The priorities of an everyday man

Our daughter turned two weeks yesterday.

For two weeks, I woke up at 6, having woken up at least twice during the night, to begin a daily grind – prepare breakfast, store dry dishes, wash everything in the sink, tidy the place, help wife feed baby, prepare lunch, run around trying to find something, move things, prepare dinner, wash one thing or another through the day, prepare to go to bed, make a few more runs, move more things.

In my old life, I woke up, washed up and left for work. When I returned, I cleaned up, put something together and settled with my iPad.

My wife asks for as little as possible. But with a 3 degree tear, I’ve had to do some running in the house. At night, she lets me be except she’s hardly had any good sleep herself. But there’s little I can do when the baby wails. The baby’s inherited my appetite and temperament. Fortunately for me, my wife’s a fighter.

I’m not sure I’ve managed the last two weeks efficiently. My old life had time. I’m at the mercy of a baby now. I realize I must not allow myself to settle just because we have a baby. That I list things I must absolutely keep.
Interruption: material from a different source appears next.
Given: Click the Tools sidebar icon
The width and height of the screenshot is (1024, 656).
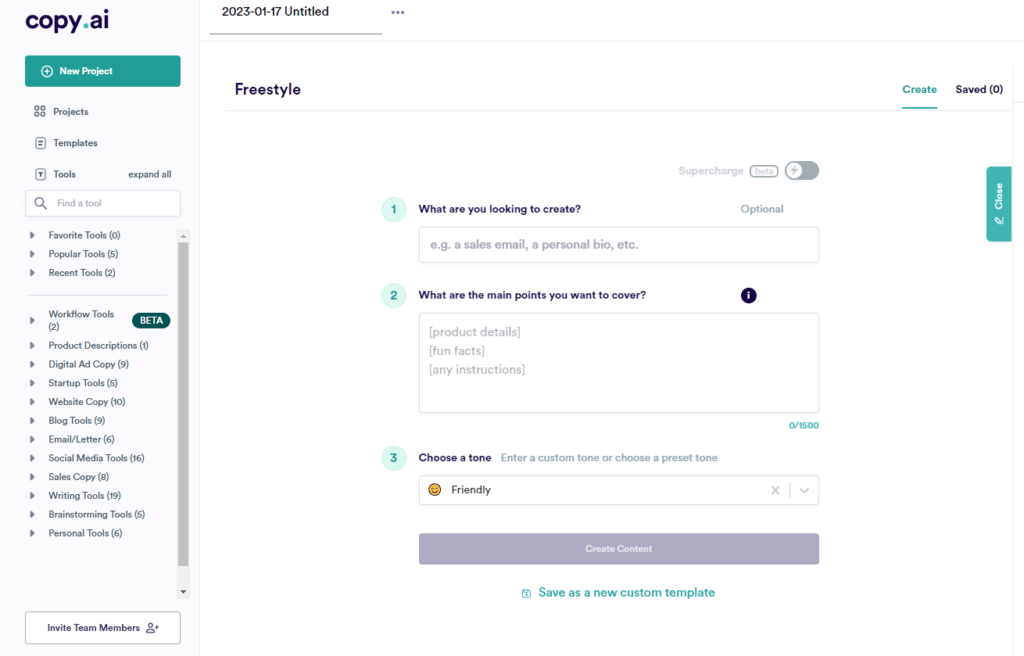Looking at the screenshot, I should click(x=40, y=174).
Because what gets listed gets done.

I’d like to be healthier and leaner:

  1. I’ve had a sudden urge to run ever since my daughter was born. I’m not sure why. In my head, I imagine leading a very active life with my wife and daughter. I’ve never ran, not as a runner. In fact, I didn’t think I could do distance until last year when I went from not being able to run a mile to running five.
  2. I want to bring my weight down from 175 lbs to 155 lbs.
  3. I’d like to eat less carbs, more fibers. That’d also simplify our eating habit – less time to prepare, less dishes to clean.
  4. I need a better sleeping habit. I’ll stop going to bed with my ipad.

I’d like to wealthier. There’s really three things anyone can do – earn, save and invest (ESI). All three if possible.
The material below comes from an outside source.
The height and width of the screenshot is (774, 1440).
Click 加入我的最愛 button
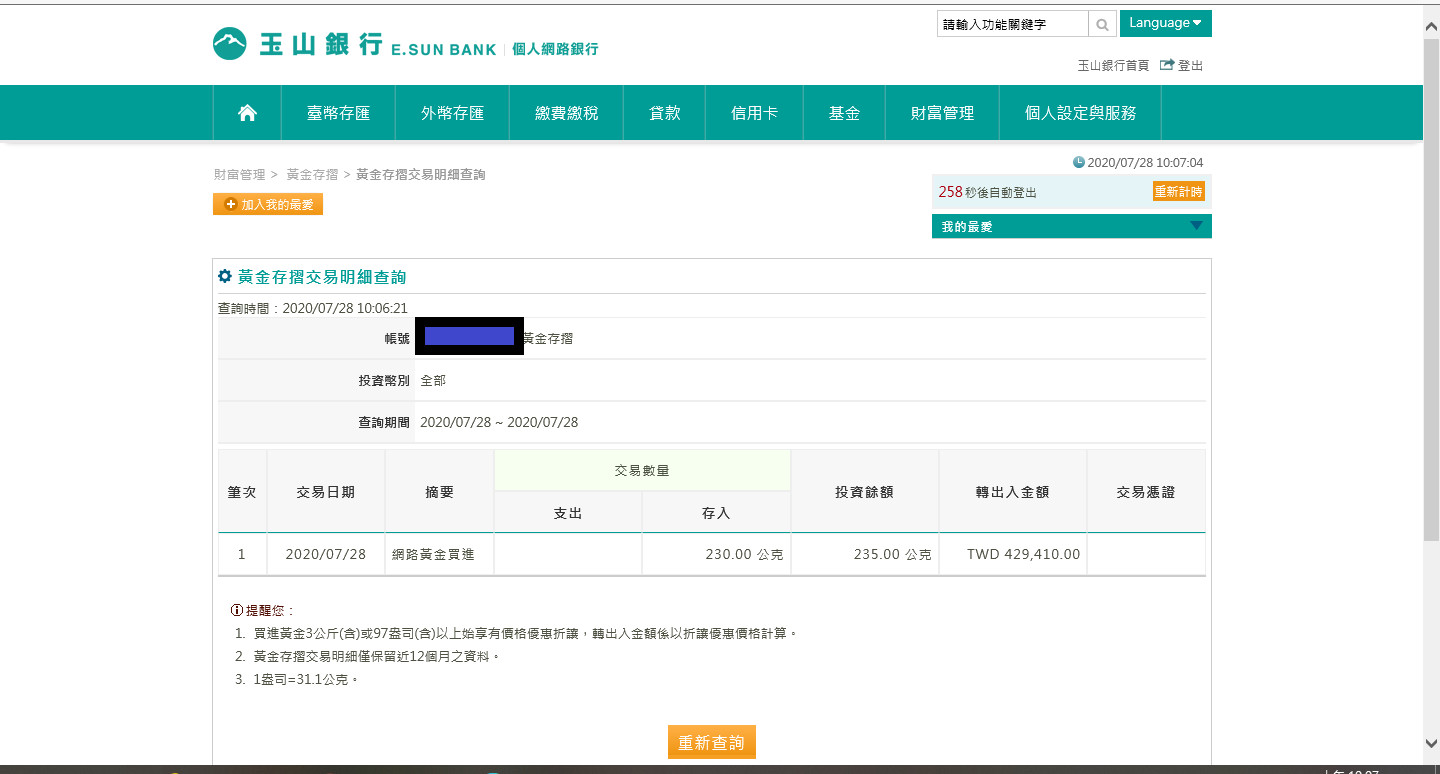point(268,204)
  1. We’ll continue towards maxing our 401ks and funding our taxable investments when we have any spare – regardless of the market.
  2. If you look at our expenses, the two areas we can curb on are on eating out and gift giving. The only time we ate out this year was on Valentines day. The gift giving is a sensitive issue for my wife. We gave away $13,354 in the last two years. That’s $556 a month. I say that’s steep.
  3. I want to side hustle, but only if it makes sense. I drove Uber for three days to realize it wasn’t worth the money and my time could be better spent.

I’d like to be very good at what I do. I have a good job. My manager is a reasonable person. My annual reviews are excellent – 8 on the 9 block performance rating – twice in the 3 years I’ve been with the company. I’m told it’s a real feat, ‘very rare’. My pay, however, has changed marginally. I feel the folks who decide don’t exactly see the level of complexities I fight to get their clean reports.

I’m not sure if I should squeak, or be content. I’m not sure I want to risk seeking greener pastures either, not in the current environment, with a baby on board. I’m also not sure if I’ll make the same pay. I don’t have a barrage of ‘hot’ skills to list (or fake). And Rambo with a knife is just another person with a knife.

I think I should continue working hard to up my game. My manager recently hired another person to do what I’m doing – my back up, he said. Just in case (he didn’t say that).

There’s a lot to learn and catching up to do. I lost 10 years after college to bit-of-everything-but-leading-to-really-nothing kind of ‘office’ jobs. If I didn’t think I could do a particular aspect of a job, I didn’t even try exploring the job. I wasn’t brave enough. Less smarter friends moved ahead in the meantime. I’m still not able to fake it.

We moved to Colorado in 2017 after I took the first job I got. The hiring manager didn’t know exactly what he needed, and I’m still not sure why he hired me. Fortuitously, I discovered that I was decent at the reporting side of it (it wasn’t much), and the more I did it the more I was asked of it, so I stayed in it. I also got lucky I had a good data-driven manager.

I want to push this forward and see where it takes me. The money can wait. My plan is to use one more year to learn as much as I can. For far too long, I flung myself wide. I now want to do a few things well.

On that note, the list, on all things Data Science:

  1. Python data libraries and coding techniques
  2. Statistics, Data Modelling, bits of Machine Learning
  3. SQL and Microsoft power tools (Excel, DAX, M, Power BI)
  4. One YouTube tutorial everyday

There are other things I should really add – like improving my guitar skills and blogging more often. I’ll keep these at the back burner for now.

I’m happy that the pursuit of FIRE does not demand for much. The higher your ESI, the faster you reach FI. But a decent level of ESI does the job as well. Possibly my favorite FIRE couple is wherewebe for that very reason.